Nie ukrywa też, że sama jest trochę nieśmiała.

— Tę cechę odziedziczyłam po ojcu. I nie zamierzam się jej pozbywać — zapewnia. — Nieśmiałość uchroniła mnie przed wieloma wpadkami. Dlatego apeluję do wszystkich: dostrzegajmy także pozytywne strony nieśmiałości!

Pod kloszem


Zupełnie inne doświadczenia z nieśmiałością miał Adam Przybylski, olsztyński urzędnik oraz działacz na rzecz osób z niepełnosprawnościami.
— Od dziecka byłem chowany pod kloszem — zwierza się. — Bardzo dużo czasu spędzałem w domu. Wszystko przez moją niepełnosprawność. Nie chodziłem na wycieczki szkolne, ani na wyjścia klasowe. Mama obawiała się, że mogę upaść, a wychowawczyni tego nie zauważy. W efekcie rosłem w pewnej w izolacji. Nie miałem wyrobionych tzw. umiejętności społecznych. Powodowało to pewną nieśmiałość, która utrudniała mi kontakty z ludźmi.
Przeszkadzała też w innych sferach życia.

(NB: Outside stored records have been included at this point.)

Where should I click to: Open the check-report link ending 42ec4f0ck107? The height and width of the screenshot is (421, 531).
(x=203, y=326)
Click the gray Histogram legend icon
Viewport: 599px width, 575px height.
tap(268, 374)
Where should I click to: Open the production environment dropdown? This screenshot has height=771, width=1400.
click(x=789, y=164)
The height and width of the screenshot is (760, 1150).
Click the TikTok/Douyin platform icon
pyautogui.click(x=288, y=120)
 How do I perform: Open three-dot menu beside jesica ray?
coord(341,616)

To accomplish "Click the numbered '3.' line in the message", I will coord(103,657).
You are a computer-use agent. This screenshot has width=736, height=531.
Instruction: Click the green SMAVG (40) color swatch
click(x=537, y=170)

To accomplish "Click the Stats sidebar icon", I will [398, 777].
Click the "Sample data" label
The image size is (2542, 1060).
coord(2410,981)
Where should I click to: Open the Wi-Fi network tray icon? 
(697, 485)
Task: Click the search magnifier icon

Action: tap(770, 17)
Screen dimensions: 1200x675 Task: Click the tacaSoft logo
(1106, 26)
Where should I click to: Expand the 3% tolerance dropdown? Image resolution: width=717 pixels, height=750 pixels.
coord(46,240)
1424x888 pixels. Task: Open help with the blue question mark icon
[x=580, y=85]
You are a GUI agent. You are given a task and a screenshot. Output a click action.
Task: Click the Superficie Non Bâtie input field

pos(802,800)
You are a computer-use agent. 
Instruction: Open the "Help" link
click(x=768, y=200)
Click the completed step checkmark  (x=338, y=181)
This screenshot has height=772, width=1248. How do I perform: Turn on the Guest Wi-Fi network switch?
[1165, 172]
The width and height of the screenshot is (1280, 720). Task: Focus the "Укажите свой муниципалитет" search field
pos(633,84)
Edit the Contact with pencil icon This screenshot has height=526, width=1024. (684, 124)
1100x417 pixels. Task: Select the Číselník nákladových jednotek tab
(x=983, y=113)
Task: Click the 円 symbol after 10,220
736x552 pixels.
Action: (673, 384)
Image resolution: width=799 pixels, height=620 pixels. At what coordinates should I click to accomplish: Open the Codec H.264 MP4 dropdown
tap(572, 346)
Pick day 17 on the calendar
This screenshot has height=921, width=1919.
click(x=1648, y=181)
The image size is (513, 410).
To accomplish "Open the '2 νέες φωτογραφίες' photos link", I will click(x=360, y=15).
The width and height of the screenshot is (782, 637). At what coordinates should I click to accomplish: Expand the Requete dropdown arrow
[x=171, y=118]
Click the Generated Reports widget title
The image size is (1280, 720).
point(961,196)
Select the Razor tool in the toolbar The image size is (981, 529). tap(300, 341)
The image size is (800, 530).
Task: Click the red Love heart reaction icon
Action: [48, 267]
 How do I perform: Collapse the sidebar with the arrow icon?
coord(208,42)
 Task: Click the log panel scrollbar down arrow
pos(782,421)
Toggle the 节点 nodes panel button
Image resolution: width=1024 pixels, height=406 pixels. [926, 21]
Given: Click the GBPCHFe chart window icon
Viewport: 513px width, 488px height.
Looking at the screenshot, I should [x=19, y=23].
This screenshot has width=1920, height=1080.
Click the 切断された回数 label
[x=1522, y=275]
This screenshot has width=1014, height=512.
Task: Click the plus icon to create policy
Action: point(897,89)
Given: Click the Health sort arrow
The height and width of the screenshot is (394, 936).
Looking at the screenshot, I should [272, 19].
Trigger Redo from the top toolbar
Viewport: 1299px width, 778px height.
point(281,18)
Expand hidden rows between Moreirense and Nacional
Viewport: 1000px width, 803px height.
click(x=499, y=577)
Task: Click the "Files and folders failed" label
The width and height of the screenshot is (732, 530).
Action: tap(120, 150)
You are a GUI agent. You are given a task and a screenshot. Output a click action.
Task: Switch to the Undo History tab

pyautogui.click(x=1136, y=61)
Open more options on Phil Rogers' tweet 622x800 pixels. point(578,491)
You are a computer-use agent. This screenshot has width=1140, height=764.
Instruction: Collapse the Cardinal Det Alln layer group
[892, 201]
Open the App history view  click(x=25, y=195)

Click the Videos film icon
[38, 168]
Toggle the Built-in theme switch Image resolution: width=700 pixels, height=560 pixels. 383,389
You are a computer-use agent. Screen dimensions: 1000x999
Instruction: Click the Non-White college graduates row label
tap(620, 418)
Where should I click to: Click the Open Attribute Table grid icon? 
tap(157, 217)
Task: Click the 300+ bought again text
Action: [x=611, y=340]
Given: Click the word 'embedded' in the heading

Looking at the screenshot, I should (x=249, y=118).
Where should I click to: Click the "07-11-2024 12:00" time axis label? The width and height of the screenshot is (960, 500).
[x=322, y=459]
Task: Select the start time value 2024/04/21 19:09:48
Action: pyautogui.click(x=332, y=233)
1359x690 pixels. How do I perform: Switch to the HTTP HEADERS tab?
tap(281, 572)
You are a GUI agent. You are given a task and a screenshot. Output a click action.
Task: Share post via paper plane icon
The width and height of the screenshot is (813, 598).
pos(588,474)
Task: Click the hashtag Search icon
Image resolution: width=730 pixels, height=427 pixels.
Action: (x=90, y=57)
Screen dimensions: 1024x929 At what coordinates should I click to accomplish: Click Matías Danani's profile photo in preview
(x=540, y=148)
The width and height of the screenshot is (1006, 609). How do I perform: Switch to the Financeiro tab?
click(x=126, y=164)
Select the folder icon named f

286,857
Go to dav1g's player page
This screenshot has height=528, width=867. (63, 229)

— Jako osoba z niepełnosprawnością nie potrafiłem walczyć o swoje prawa — opowiada nasz rozmówca. — Zjadał mnie stres. Miałem trudności z asertywnym wyrażaniem własnych potrzeb. Nie umiałem prosić o pomoc, nie umiałem wyrażać własnego zdania. Bałem się odmowy. Gdy spotykałem się z odmową, to boleśnie ją przeżywałem. Tak więc moja nieśmiałość była dla mnie znaczna przeszkodą. Nie funkcjonowałem na takim poziomie, na jakim mógłbym funkcjonować. Brakowało mi wewnętrznej harmonii, bo nie wierzyłem w siebie — tłumaczy.
Pan Adam postanowił w końcu zmierzyć się ze swoimi ograniczeniami. Pomógł mu w tym udział w klubie Toastmasters. Jest to międzynarodowa organizacja, której członkowie uczą się technik skutecznego komunikowania i publicznego przemawiania.

— Poznawałem sztukę wystąpień publicznych, stawałem na scenie — wspomina. — Dzięki temu zacząłem się zmieniać. Przede wszystkim pomogło mi jednak to, że komunikowałem się z różnymi osobami. Oczywiście z jednymi nawiązujesz lepszy kontakt, z innymi gorszy. Ale nie ukrywajmy, im częściej wychodzisz do ludzi, tym pewniej czujesz się w kontaktach interpersonalnych — konstatuje.

Po prostu działam


Dzisiaj pan Adam prowadzi zupełnie inne życie. Pracuje zawodowo, pomaga też innym niepełnosprawnym.

— Zdobycie zatrudnienia było dla mnie bardzo ważnym momentem — zauważa pan Adam. — Musiałem szukać, walczyć, dobijać się. Poza tym środowisko w pracy jest zupełnie inne, niż w domu. Zarówno koledzy z pracy, jak i przełożeni stawiają przede mną wyzwania, którym trzeba sprostać. To wszystko pozwala mi pogłębiać nawyki asertywności oraz wytrwałości. Zamiast wycofywać się od razu, po prostu działam.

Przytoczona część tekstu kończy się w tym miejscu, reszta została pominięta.